Innovation : un langage de jeune
Après discussion, nous sommes convenus qu’il éviterait le terme « innovation ». Trop galvaudé, trop associé au petit jeune en T-shirt à qui on vient de payer un « Lab » tout neuf, qui mène des expérimentations en mode agile qui ne débouchent jamais sur rien et qui finit par se mettre à dos toute la boîte, et en particulier ceux qui, traités de vieux crocodiles, font quand-même vivre l’entreprise au quotidien.
On a aussi évité les titres ronflants post-modernes, de type, tenez-vous bien, d’ “innovation catalyst”. Là l’idée est qu’il vaut mieux avoir un titre relativement modeste, et délivrer du concret, qu’un titre ronflant qui place la barre tellement haut qu’elle devient invisible et inatteignable.

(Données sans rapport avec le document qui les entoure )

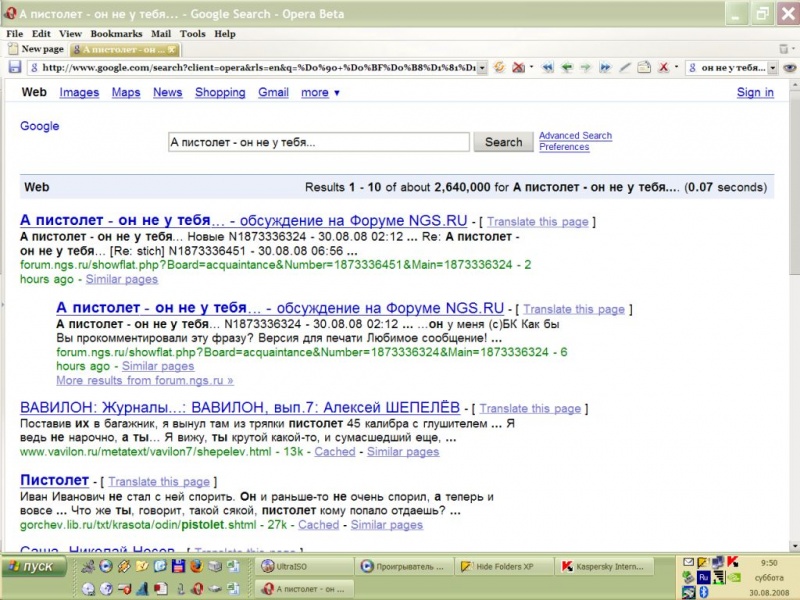Close the active Google search tab
This screenshot has width=800, height=600.
point(172,49)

Prudence, donc, vis à vis de l’intérieur. Mais la question se posait également vis à vis de l’extérieur. Le souci de mon ami était qu’il soit crédible auprès des startups avec qui il allait devoir nouer contact pour faire avancer les projets. « Si je n’ai pas l’air assez sénior, ils risquent de ne pas répondre à mes sollicitations » résumait son inquiétude.
Pas de titre super ronflant
Là j’ai repris ma casquette d’ancien entrepreneur ayant beaucoup travaillé avec des grandes entreprises. Le souvenir que j’en ai est que la source principale de frustration d’un entrepreneur dans sa relation avec une grande entreprise est de devoir travailler avec quelqu’un qui n’est pas motivé et qui n’a pas de pouvoir, ce que nous appelions à l’époque « le retraité de chez Bull ».
Vous l’avez tous croisé celui-ci : après une longue carrière dans la grande entreprise, on ne sait plus trop quoi faire de lui, mais on l’aime bien parce qu’il a lancé avec succès le mythique produit DXST280 en 1974, alors on le met aux relations extérieures. Il va représenter l’entreprise dans les réunions du cluster et du pole, il rencontre les startups, etc. Il est souvent très gentil et plein de bonne volonté, il a un titre super ronflant, mais il ne fait jamais rien aboutir.
Ce n’est donc pas une question de titre, mais de levier interne. Au final encore une fois, il vaudra mieux avoir un titre relativement banal, comme directeur des marchés émergents, ou des nouveaux marchés, ou des nouveaux projets, et bien s’assurer de son ancrage interne pour éviter le syndrome des entités innovations : beaucoup de bruit pour pas grand-chose.